(Stored entries)
..........
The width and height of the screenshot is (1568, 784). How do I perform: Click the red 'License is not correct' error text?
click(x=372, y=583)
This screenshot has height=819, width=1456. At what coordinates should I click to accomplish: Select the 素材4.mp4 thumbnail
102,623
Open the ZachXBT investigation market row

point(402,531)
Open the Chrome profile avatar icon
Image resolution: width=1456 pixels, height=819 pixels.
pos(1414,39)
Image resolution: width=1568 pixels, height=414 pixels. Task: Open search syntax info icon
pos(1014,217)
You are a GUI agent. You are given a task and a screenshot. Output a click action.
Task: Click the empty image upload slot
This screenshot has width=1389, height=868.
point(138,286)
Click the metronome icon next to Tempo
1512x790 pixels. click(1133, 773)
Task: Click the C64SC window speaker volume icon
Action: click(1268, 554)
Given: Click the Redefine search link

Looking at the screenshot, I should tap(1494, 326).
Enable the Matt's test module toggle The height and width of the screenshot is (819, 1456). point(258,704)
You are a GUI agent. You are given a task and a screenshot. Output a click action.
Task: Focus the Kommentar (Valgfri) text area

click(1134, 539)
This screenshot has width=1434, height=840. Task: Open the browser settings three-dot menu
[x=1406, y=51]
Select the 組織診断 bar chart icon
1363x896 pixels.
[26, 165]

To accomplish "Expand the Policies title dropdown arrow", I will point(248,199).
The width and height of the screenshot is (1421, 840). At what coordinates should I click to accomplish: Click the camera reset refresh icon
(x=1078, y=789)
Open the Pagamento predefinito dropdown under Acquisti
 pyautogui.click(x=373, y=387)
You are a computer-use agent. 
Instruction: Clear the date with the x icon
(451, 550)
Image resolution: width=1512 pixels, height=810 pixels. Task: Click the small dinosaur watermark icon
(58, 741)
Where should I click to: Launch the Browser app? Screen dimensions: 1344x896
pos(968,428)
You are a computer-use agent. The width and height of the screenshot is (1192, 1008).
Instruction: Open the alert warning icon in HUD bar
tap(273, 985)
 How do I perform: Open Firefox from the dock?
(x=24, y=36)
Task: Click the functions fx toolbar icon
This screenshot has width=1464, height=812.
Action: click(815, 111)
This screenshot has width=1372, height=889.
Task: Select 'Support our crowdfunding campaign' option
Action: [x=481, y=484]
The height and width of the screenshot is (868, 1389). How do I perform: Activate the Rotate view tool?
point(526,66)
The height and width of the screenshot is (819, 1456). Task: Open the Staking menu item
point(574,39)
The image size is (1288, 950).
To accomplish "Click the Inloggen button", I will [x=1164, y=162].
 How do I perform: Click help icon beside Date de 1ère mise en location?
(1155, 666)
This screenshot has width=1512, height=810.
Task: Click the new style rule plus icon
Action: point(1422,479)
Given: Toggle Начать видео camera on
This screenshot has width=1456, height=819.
..........
EXERCISE GOAL >>
Identify every line above that includes the word "agent", and show those lines.

EXERCISE ANSWER >>
You are a GUI agent. You are given a task and a screenshot. Output a click action.
You are a GUI agent. You are given a task and a screenshot. Output a click action.
You are a computer-use agent. 
You are a computer-use agent. The width and height of the screenshot is (1192, 1008).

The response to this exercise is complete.